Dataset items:
************

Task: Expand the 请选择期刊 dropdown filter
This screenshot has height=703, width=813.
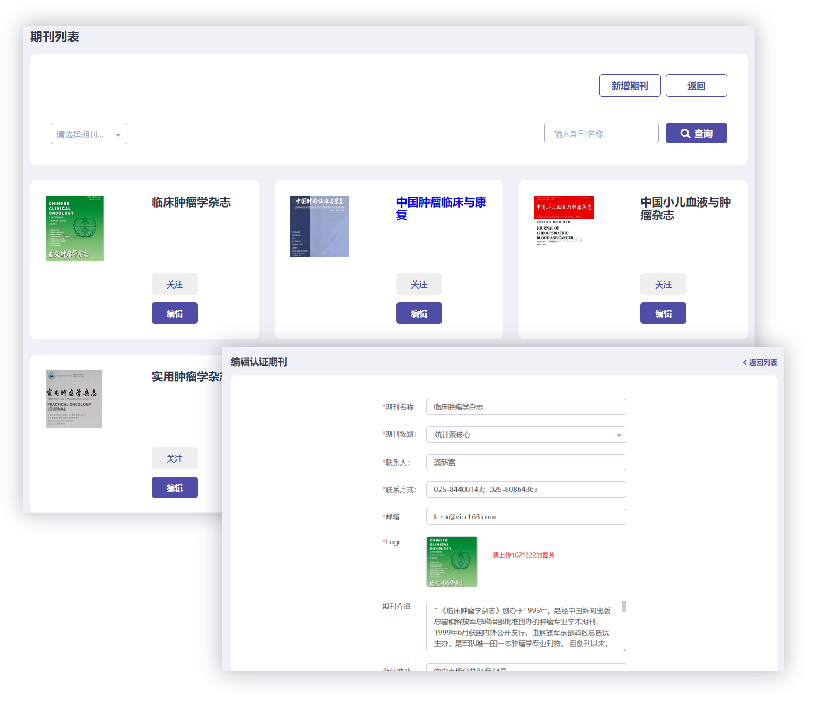Action: coord(88,134)
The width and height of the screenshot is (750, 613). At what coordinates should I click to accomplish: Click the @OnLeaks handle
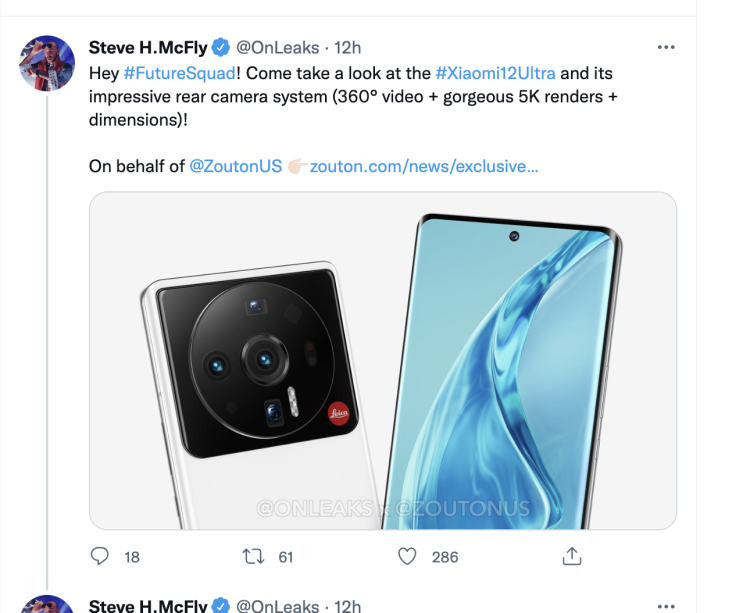pyautogui.click(x=277, y=47)
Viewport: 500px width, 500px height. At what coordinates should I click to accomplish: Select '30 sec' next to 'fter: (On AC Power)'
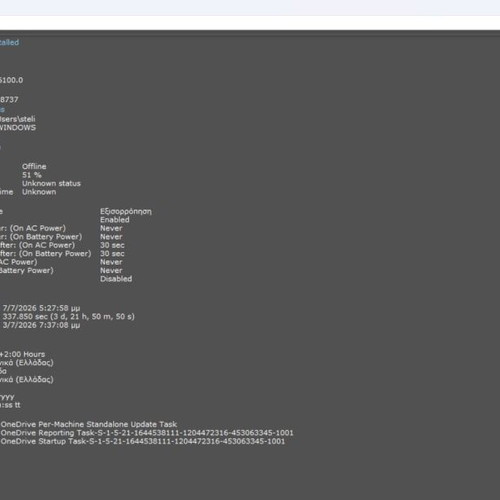click(x=112, y=245)
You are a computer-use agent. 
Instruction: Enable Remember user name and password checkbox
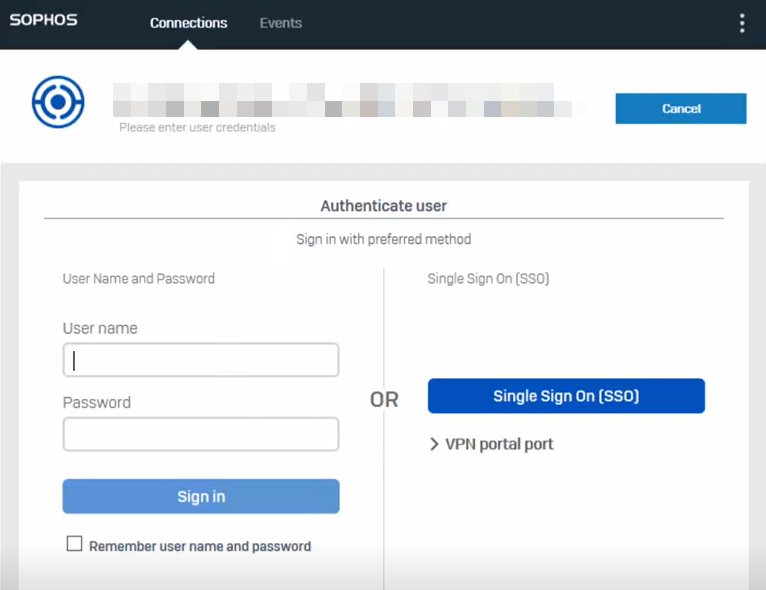[74, 544]
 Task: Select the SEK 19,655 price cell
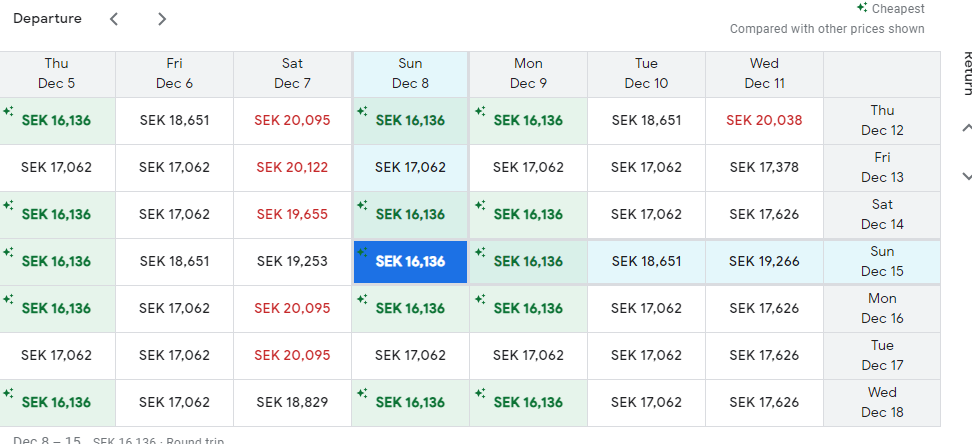pyautogui.click(x=292, y=214)
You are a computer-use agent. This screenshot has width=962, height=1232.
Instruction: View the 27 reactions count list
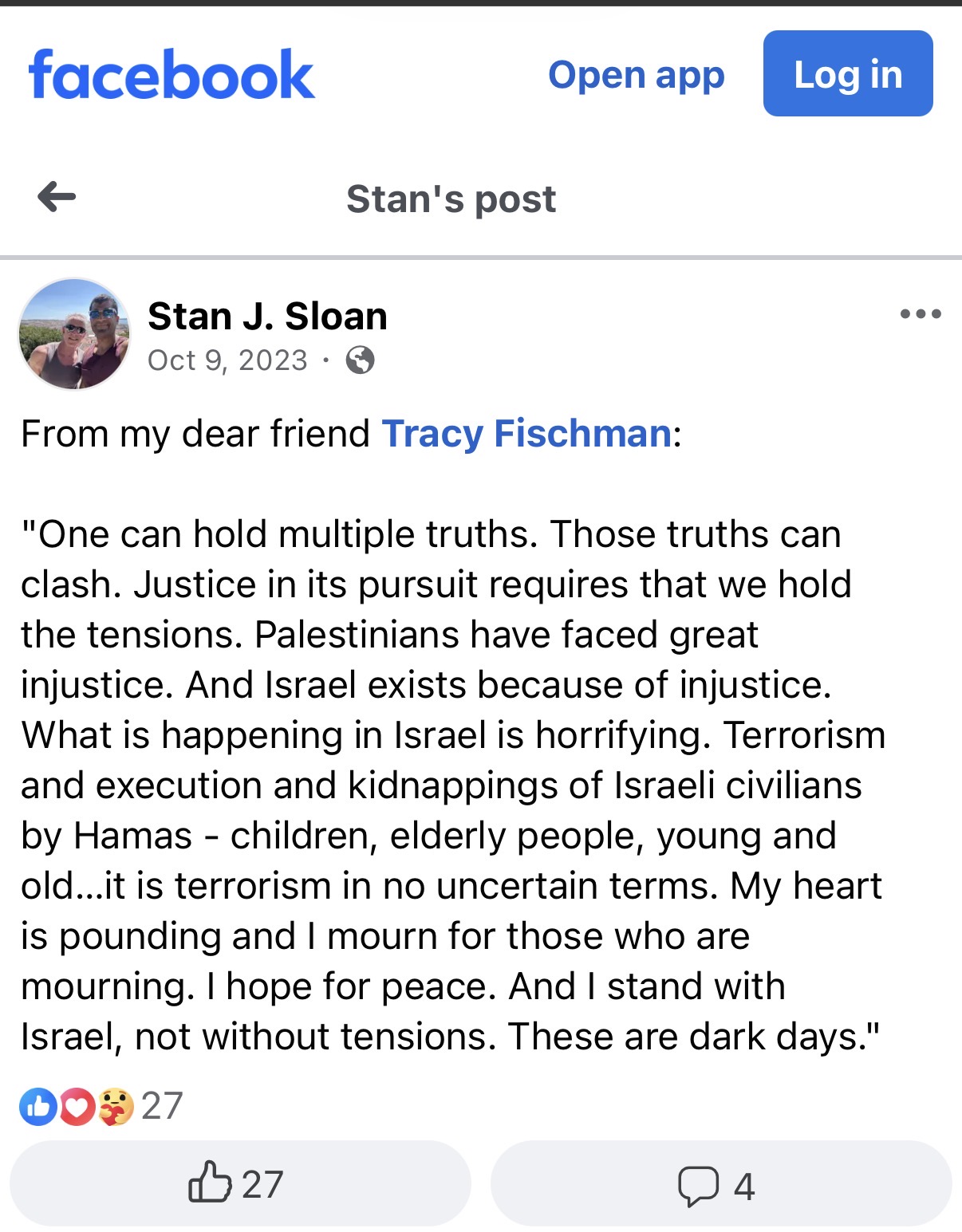coord(162,1106)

************

EXERCISE - Every line in the data above that contains the word "computer" should be copied.

SOLUTION FOR THIS TASK -
You are a computer-use agent. 
You are a computer-use agent. This screenshot has width=962, height=1232.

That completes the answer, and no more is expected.